決して荒唐無稽な話ではない。今や地方空港はどこも国際便がある。韓国・仁川や上海から観光客が地方に直接来ている一方で、中小企業が商機を求めて海外に向かっているではないか。規制ばかりで縮み志向の東京の役人に、無理に付き合っていてもつまらない。成長著しいアジアなどの熱気に目を向けることだ。「遠い東京」よりも「近い外国」と一緒にもうけることが、これからの地方分権の自然なあり方である。

 そして、さらに突き詰めていくと、今後は地理的な近接さすら関係なくなっていくのかもしれない。実は、「地方創生」で先駆的な事例が存在する。岡山県西粟倉村が行うICO(Initial Coin Offering)である。ICOとは、企業や団体がブロックチェーン上でコインやトークン(デジタル権利証)を発行し、その対価として投資家から資金を調達する方法だ。西粟倉村のICOでは、投資家に仮想通貨でトークンを購入してもらう仕組みを採用した。

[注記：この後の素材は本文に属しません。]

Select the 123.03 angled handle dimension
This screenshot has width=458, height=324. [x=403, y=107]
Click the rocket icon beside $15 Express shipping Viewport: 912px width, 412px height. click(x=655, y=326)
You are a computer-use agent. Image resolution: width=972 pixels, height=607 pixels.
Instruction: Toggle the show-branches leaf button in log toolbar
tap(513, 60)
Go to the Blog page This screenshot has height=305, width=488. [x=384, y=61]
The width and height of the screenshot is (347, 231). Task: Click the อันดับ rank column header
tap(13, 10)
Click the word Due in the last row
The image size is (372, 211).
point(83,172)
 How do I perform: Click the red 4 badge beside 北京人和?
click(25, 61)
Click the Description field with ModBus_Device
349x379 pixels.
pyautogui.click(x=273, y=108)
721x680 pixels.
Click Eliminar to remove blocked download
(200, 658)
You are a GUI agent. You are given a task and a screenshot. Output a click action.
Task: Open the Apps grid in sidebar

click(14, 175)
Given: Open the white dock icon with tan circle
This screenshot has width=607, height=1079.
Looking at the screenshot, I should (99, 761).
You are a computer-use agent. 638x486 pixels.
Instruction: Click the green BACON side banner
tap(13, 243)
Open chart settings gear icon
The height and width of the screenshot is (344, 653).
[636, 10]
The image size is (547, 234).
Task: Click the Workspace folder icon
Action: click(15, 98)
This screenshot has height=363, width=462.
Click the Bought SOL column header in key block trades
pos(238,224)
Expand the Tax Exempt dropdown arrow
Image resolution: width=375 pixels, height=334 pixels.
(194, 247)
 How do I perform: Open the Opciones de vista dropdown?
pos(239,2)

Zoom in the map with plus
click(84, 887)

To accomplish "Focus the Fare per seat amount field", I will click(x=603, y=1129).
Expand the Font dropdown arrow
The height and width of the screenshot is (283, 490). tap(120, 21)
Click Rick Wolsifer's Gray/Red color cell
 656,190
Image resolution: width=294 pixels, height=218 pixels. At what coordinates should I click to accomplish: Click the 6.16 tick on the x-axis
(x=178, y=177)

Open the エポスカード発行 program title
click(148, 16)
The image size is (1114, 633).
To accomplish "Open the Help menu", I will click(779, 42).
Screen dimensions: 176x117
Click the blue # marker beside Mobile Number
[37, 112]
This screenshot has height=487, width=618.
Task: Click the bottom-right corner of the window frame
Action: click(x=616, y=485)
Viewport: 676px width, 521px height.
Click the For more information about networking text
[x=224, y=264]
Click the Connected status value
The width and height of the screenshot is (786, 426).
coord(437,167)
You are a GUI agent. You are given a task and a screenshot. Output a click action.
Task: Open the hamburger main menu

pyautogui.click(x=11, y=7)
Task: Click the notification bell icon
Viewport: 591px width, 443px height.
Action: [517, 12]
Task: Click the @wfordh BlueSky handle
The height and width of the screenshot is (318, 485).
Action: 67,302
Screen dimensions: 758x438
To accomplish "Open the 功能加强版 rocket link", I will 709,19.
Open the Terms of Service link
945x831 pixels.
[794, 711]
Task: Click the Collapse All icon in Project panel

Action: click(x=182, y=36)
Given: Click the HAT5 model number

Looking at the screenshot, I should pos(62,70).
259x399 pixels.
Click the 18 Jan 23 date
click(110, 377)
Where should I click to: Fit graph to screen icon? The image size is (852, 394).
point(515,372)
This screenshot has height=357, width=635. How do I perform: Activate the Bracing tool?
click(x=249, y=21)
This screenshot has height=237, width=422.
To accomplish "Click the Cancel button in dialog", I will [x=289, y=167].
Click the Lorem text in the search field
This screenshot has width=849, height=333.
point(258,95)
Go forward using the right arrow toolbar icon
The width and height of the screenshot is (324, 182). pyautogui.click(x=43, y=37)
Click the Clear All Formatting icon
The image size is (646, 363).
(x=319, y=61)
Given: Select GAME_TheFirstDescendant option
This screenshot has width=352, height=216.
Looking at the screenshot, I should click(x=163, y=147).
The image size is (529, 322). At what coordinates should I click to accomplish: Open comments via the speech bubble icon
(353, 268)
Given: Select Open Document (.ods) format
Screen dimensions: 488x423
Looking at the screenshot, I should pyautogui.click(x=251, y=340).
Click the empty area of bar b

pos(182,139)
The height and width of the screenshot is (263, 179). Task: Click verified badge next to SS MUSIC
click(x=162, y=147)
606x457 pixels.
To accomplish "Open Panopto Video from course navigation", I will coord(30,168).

 もちろん、仮想通貨に対する不信感は根強いし、西粟倉村の取り組みが実を結ぶかどうかは不明だ。しかし、青木秀樹村長は、日本経済新聞の取材に対して「国内外からお金を集められるICOの仕組みは魅力的だ」と断言している(日本経済新聞「自治体初のICO 岡山・西粟倉村、地方創生の財源に」2018年7月25日)。

 もし、さまざまな地方自治体がICOを行い、成功すれば、中央官庁が地方を財政的に支配できなくなるだけにとどまらない。中央銀行による通貨発行権が揺らぐ可能性がある。つまり、国家が存在する意義自体がなくなるということもあり得る(野口悠紀雄「仮想通貨は地方自治体の新たな財源になるか」)。

 また、ネットを経由すれば、地方の企業が東京を経由せず、直接海外市場にアクセスできるかもしれない。例えば、中国企業のアリババグループは、中国の地方都市に張り巡らせた流通網を日本企業に開放する取り組みを始めている。「LST」と呼ぶ販売プラットフォームで、600万店以上ある店舗への販路を提供するのだ。

 これまで、日本の地方の中小企業は、東京の大企業を経由するしか中国市場に参入する方法がなかった。しかし、アリババのネットワークを使えば、地方の中小消費財メーカーが、14億人の巨大市場に直接アクセスできることになるのだ(日経ビジネス「中国地方都市の流通網、アリババが日本市場に開放へ」)。